Posted to dev@lucene.apache.org by Bernhard Messer <Be...@intrafind.de> on 2004/10/01 17:14:51 UTC
Re: strange behaviour in CompoundFileReader fileModified and touchFile
Dmitry,
> Bernhard Messer wrote:
>
>> hi,
>>
>> CompoundFileReader class contains some code where i can't follow the
>> idea behind it. Maybe somebody else can switch on the light for me,
>> so i can see the track. There are 2 public methods which definitly
>> don't work as expected. I know, extending Directory forces one to
>> implement the methods, but in that particular, case the
>> implementation is just confusing me and my be other people too.
>>
>> public long fileModified(String name) throws IOException {
>> return directory.fileModified(fileName);
>> }
>>
>> public void touchFile(String name) throws IOException {
>> directory.touchFile(fileName);
>> }
>>
>> Looking at the implementation, both methods are working on the
>> compound filename itself, regardless what the filename passed in has
>> as it's value. It would be much more understandable, if these methods
>> throw some UnsupportedOperationException. The other way is to to
>> change them in a way, that the underlaying directory method calls
>> will get the real filename passed in and not the compound filename
>> itself.
>
>
> Well, the reason I did it this way is because I thought this would be
> the least amount of disruption to the programs out there that might be
> using these APIs. You can't really pass the "name" into the directory
> since it doesn't know about these as individual files. Directoy only
> knows about the compound file.
I'm not sure if this is correct. Looking at the implementation for
example in FSDirectory, every file, doesn't matter if it is related to
Lucene or not can be touched.
> To implement the fileModified() fully, you could just store timestamps
> in the file, but then they would just the same as the timestamp on the
> overall file, unless there was also touchFile() support.To implement
> touch file, you'd have to open the file in random access and update
> the timestamp field of an individual file. This can certainly be done,
> but I didn't have a need for it. You could throw the Unsupported
> exception, but this could make callers have to change. Anyway, the
> compromise I chose was to treat a "touch" on one file as if a "touch"

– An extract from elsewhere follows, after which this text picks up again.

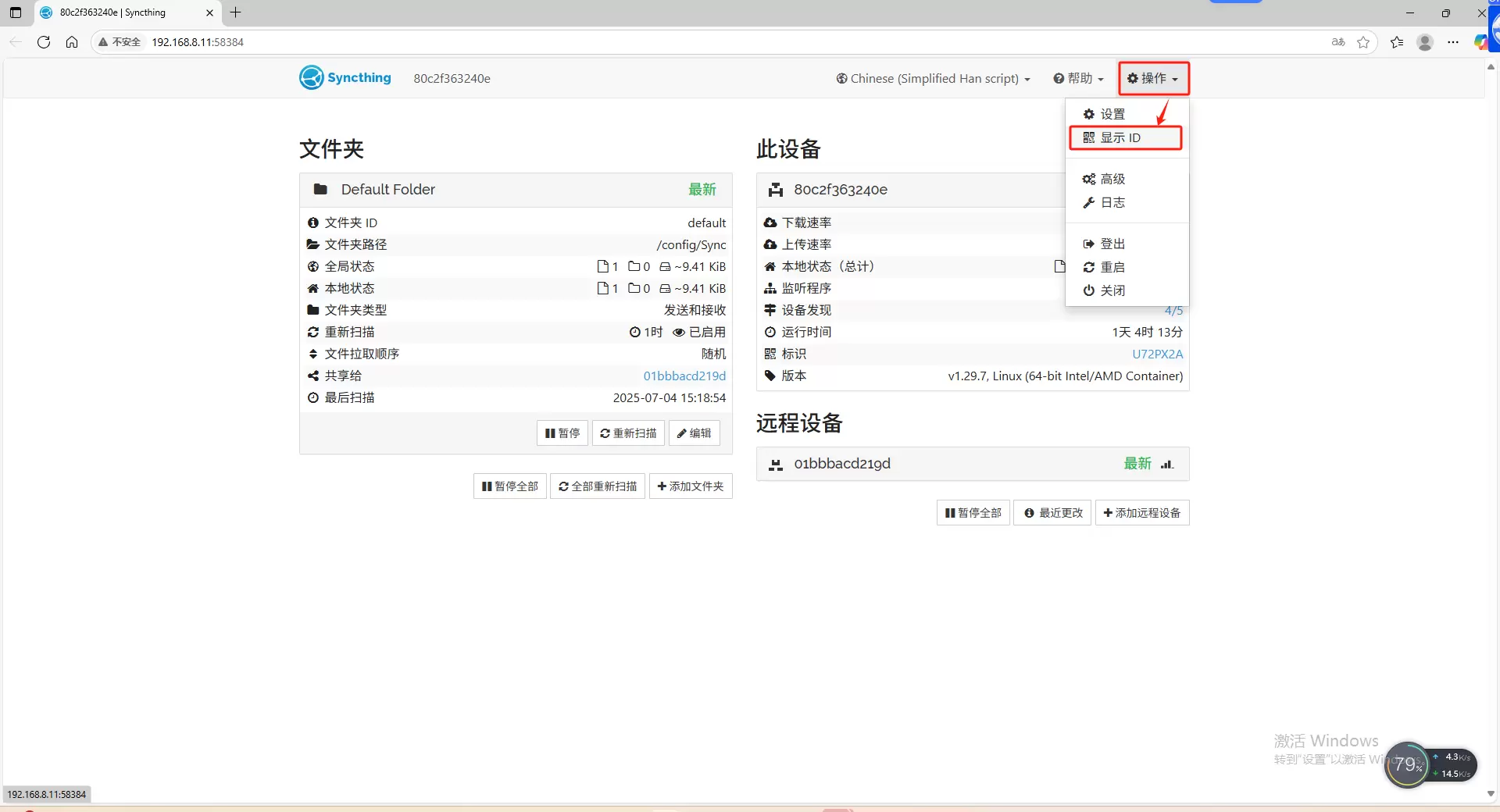Click the browser address bar URL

> on all files for the segment. This works in most usages. The only time
> this would be a problem is if you implemented some kind of timestamp
> set/check that would depend on files in a segment having different
> timestamps. This might be important for updating segments, but since
> this is never done, I'm not sure this is really that useful. Do you
> have case in mind when this is proving to be a limitation?
>
Agree with you. I don't see the need for a full implementation of touch
file and lastModified for the internal used compound file parts or any
other file. But the way it is implemented now, it just does something
different than it looks for the user of the API. The idea i had in mind,
was to implement it in a way that the compound file can be touched and
lastModified can be read also. If the user passes in a filename,
different to the compound file name, either an
UnsupportedOperationException or even better an IOException could be thrown.
what do you think ?
Bernhard
>>
>> just a thought ;-)
>>
>> bernhard
>>
>>
>>
>> ---------------------------------------------------------------------
>> To unsubscribe, e-mail: lucene-dev-unsubscribe@jakarta.apache.org
>> For additional commands, e-mail: lucene-dev-help@jakarta.apache.org
>>
>>
>
>
> ---------------------------------------------------------------------
> To unsubscribe, e-mail: lucene-dev-unsubscribe@jakarta.apache.org
> For additional commands, e-mail: lucene-dev-help@jakarta.apache.org
>
---------------------------------------------------------------------
To unsubscribe, e-mail: lucene-dev-unsubscribe@jakarta.apache.org
For additional commands, e-mail: lucene-dev-help@jakarta.apache.org
Re: strange behaviour in CompoundFileReader fileModified and touchFile
Posted by Dmitry Serebrennikov <dm...@earthlink.net>.
Bernhard Messer wrote:
> Dmitry,
>
>> Bernhard Messer wrote:
>>
>>> hi,
>>>
>>> CompoundFileReader class contains some code where i can't follow the
>>> idea behind it. Maybe somebody else can switch on the light for me,
>>> so i can see the track. There are 2 public methods which definitly
>>> don't work as expected. I know, extending Directory forces one to
>>> implement the methods, but in that particular, case the
>>> implementation is just confusing me and my be other people too.
>>>
>>> public long fileModified(String name) throws IOException {
>>> return directory.fileModified(fileName);
>>> }
>>>
>>> public void touchFile(String name) throws IOException {
>>> directory.touchFile(fileName);
>>> }
>>>
>>> Looking at the implementation, both methods are working on the
>>> compound filename itself, regardless what the filename passed in has
>>> as it's value. It would be much more understandable, if these
>>> methods throw some UnsupportedOperationException. The other way is
>>> to to change them in a way, that the underlaying directory method
>>> calls will get the real filename passed in and not the compound
>>> filename itself.
>>
>>
>>
>> Well, the reason I did it this way is because I thought this would be
>> the least amount of disruption to the programs out there that might
>> be using these APIs. You can't really pass the "name" into the
>> directory since it doesn't know about these as individual files.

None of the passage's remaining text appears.